START

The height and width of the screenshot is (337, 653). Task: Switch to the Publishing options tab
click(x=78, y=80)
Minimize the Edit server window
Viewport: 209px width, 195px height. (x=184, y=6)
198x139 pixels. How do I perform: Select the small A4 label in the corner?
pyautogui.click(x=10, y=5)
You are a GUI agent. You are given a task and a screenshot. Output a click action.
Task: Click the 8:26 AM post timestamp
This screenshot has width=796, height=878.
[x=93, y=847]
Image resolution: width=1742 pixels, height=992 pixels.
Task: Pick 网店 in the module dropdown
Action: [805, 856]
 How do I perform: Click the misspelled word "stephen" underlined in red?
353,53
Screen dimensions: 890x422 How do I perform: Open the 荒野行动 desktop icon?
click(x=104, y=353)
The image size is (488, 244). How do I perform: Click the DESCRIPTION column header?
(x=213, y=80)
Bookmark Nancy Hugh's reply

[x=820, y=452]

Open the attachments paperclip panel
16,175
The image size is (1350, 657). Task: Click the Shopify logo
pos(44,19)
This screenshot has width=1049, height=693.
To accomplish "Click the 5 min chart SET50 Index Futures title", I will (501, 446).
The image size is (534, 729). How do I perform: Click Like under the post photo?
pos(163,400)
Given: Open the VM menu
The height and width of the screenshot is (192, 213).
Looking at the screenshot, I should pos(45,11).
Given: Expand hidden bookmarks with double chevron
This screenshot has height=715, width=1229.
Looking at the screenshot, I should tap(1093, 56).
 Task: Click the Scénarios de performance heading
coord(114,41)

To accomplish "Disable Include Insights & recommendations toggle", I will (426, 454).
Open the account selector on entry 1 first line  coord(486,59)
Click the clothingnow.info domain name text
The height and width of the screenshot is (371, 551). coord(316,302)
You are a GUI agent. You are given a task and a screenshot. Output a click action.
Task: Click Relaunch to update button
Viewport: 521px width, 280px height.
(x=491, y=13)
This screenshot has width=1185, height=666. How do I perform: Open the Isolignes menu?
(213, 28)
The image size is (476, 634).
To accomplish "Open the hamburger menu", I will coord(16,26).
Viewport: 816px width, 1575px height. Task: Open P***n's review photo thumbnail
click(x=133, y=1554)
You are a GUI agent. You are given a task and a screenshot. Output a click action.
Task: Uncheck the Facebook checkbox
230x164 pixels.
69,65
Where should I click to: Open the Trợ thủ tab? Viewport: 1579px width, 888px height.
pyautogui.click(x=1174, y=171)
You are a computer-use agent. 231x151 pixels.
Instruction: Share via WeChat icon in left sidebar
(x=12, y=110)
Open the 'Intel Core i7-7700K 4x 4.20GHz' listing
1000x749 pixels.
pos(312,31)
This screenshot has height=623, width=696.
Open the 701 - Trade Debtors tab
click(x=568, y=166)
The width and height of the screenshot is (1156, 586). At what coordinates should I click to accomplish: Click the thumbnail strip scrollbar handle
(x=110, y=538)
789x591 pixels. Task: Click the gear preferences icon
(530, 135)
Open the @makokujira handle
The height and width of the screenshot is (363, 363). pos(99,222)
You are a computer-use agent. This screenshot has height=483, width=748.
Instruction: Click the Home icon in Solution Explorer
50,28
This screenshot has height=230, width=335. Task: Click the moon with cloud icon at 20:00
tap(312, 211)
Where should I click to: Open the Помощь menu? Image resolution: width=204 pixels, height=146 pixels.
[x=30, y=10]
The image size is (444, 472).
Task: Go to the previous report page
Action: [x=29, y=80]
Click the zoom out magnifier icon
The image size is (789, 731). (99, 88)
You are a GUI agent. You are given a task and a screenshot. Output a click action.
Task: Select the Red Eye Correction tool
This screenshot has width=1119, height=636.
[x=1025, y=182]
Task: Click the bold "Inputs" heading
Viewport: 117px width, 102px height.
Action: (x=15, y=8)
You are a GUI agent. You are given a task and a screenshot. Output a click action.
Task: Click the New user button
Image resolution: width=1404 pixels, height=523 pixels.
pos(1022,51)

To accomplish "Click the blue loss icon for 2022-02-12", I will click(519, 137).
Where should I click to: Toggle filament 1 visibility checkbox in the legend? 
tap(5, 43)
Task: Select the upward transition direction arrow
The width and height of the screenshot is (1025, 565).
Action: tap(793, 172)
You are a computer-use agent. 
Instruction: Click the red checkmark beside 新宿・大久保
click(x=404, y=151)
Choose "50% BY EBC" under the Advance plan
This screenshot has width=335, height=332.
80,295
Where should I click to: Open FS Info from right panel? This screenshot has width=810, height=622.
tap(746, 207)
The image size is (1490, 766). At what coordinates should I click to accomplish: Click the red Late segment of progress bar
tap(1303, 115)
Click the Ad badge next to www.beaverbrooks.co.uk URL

END

TO DO:
Reproduce the listing lines verbatim, beginning with the line that contains "Where should I click to: Open the Trợ" and continuing through the line that contains "pos(1022,51)".

COMPLETE RESPONSE:
Where should I click to: Open the Trợ thủ tab? Viewport: 1579px width, 888px height.
pyautogui.click(x=1174, y=171)
You are a computer-use agent. 231x151 pixels.
Instruction: Share via WeChat icon in left sidebar
(x=12, y=110)
Open the 'Intel Core i7-7700K 4x 4.20GHz' listing
1000x749 pixels.
pos(312,31)
This screenshot has height=623, width=696.
Open the 701 - Trade Debtors tab
click(x=568, y=166)
The width and height of the screenshot is (1156, 586). At what coordinates should I click to accomplish: Click the thumbnail strip scrollbar handle
(x=110, y=538)
789x591 pixels. Task: Click the gear preferences icon
(530, 135)
Open the @makokujira handle
The height and width of the screenshot is (363, 363). pos(99,222)
You are a computer-use agent. This screenshot has height=483, width=748.
Instruction: Click the Home icon in Solution Explorer
50,28
This screenshot has height=230, width=335. Task: Click the moon with cloud icon at 20:00
tap(312, 211)
Where should I click to: Open the Помощь menu? Image resolution: width=204 pixels, height=146 pixels.
[x=30, y=10]
The image size is (444, 472).
Task: Go to the previous report page
Action: [x=29, y=80]
Click the zoom out magnifier icon
The image size is (789, 731). (99, 88)
You are a GUI agent. You are given a task and a screenshot. Output a click action.
Task: Select the Red Eye Correction tool
This screenshot has width=1119, height=636.
[x=1025, y=182]
Task: Click the bold "Inputs" heading
Viewport: 117px width, 102px height.
Action: (x=15, y=8)
You are a GUI agent. You are given a task and a screenshot. Output a click action.
Task: Click the New user button
Image resolution: width=1404 pixels, height=523 pixels.
pos(1022,51)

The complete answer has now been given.